According to the World Health Organization (WHO), the Zika virus is an "extraordinary event" that is "spreading explosively" through the Americas. The WHO has deemed this an international public health emergency as the virus, and its suspected link to birth defects, could potentially result in as many as 4 million infections by the end of this year.
What is Zika? Where did it come from?
Zika is a disease caused by the Zika virus. It is spread to people through mosquito bites.
Zika was first identified in Africa in 1947. Since then there have been sporadic cases identified in Africa and Asia. In 2007 cases began to be found in Southeast Asia and the Western Pacific.
In May 2015, local transmission of Zika virus was found in Brazil. Since then a serious outbreak of Zika virus transmission has occurred in Brazil and many other countries in South America, Latin America, and the Caribbean have reported cases of Zika virus.

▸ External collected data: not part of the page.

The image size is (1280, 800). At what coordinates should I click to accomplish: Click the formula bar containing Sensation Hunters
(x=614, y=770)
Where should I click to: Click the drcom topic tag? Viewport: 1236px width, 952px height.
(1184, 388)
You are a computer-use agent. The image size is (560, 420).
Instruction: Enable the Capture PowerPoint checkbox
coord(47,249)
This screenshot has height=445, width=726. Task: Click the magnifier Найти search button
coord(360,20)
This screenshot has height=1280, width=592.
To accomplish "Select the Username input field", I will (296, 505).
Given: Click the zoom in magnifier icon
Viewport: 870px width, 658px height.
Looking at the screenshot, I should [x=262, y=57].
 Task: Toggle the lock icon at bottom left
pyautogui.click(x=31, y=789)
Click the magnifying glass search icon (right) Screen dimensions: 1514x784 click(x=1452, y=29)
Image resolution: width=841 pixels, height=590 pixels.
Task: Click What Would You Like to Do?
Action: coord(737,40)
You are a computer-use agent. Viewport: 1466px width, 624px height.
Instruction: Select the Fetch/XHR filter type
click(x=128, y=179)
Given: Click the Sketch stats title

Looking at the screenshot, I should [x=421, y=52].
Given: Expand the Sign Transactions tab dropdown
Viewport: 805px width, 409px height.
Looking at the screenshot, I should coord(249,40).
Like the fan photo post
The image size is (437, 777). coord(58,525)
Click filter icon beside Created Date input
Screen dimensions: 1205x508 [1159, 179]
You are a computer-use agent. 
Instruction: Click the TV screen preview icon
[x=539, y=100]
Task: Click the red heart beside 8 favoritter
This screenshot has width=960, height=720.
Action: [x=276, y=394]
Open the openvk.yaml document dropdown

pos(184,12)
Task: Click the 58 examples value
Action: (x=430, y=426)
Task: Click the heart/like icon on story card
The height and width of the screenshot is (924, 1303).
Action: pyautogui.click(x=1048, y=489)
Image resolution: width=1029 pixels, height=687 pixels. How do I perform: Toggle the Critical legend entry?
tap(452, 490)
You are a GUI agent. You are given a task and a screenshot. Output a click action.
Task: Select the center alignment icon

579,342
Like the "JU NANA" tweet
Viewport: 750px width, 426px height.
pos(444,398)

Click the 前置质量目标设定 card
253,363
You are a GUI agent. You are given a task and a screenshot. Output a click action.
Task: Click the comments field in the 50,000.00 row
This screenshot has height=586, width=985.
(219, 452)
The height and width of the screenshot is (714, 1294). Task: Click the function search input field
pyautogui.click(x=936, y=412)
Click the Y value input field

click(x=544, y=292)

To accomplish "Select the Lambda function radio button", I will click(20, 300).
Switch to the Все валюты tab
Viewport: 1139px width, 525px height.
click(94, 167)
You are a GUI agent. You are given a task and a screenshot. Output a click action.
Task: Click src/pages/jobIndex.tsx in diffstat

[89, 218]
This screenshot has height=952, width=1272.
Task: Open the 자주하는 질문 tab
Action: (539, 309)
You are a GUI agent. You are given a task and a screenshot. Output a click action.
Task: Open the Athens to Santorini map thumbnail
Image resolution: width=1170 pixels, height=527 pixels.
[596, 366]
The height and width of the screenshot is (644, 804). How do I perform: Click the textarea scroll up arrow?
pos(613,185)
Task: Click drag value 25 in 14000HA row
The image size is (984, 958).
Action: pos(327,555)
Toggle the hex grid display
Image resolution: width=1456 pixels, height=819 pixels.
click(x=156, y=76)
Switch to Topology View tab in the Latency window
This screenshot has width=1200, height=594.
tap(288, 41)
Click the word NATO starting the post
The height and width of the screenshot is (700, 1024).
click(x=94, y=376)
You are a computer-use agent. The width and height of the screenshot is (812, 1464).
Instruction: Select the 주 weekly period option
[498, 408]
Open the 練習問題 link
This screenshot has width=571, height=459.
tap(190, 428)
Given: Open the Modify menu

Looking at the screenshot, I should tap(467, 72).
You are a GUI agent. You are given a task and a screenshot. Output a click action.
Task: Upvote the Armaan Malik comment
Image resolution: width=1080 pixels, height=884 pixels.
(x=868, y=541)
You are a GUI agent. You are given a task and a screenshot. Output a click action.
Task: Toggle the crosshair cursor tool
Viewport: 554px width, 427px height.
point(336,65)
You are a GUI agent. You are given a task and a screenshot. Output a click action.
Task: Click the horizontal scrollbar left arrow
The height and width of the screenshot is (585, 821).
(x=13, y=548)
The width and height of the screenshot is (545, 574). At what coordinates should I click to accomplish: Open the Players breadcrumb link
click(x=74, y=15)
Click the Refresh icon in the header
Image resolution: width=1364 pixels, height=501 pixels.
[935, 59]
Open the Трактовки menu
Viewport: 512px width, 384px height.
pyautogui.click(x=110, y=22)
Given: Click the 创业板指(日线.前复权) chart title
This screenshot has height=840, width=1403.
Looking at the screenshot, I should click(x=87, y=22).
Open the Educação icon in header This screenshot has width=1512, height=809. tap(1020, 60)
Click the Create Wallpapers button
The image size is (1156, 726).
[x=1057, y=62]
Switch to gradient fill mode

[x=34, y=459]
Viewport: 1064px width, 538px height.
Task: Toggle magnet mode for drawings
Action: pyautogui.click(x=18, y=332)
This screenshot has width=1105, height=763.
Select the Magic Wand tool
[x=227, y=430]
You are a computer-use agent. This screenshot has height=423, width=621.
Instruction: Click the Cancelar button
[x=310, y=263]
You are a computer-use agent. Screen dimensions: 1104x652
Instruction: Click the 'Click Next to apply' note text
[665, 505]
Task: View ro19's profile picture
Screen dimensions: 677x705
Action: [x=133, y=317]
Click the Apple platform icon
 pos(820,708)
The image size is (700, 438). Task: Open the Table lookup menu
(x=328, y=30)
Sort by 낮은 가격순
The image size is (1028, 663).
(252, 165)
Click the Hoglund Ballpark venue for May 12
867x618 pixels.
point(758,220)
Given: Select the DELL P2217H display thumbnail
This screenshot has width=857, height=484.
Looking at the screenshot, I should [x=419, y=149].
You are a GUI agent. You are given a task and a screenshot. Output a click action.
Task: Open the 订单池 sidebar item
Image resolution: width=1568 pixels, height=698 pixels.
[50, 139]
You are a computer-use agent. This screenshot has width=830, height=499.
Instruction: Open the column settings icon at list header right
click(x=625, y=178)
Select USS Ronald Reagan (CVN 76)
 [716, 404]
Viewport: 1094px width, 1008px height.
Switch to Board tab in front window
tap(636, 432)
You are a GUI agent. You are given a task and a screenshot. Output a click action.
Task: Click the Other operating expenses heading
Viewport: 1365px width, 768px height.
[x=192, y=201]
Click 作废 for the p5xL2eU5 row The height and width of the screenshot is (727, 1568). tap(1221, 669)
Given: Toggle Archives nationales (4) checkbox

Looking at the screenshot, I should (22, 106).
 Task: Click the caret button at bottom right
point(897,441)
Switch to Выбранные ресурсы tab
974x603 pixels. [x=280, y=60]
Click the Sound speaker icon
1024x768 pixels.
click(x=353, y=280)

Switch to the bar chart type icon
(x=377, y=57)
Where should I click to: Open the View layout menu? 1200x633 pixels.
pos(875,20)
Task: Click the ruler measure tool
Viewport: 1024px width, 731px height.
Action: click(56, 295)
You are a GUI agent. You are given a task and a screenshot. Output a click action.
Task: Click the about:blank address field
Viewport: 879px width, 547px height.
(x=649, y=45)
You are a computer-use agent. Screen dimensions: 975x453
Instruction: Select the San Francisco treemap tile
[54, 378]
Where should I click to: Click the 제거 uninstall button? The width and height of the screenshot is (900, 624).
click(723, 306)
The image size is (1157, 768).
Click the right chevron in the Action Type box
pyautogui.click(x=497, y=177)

How does Zika virus spread?
The main method of Zika virus to spread to humans is through the bite of an infected Aedes species mosquito. These mosquitos live and breed around natural and artificial bodies of water. They tend to bite during daytime and can be found both indoors and outdoors around homes or other buildings.
Zika virus is also potentially spread from pregnant mothers to babies during pregnancy. Zika virus has been found in infants born to mothers with Zika virus infection during pregnancy.
Zika virus does not typically spread directly from person to person. Isolated cases of sexual transmission have occurred. The most recent case was reported on February 2, 2016, in Dallas, Texas, in which a patient contracted Zika infection after having sexual contact with an ill individual who had recently returned from a country where Zika is present.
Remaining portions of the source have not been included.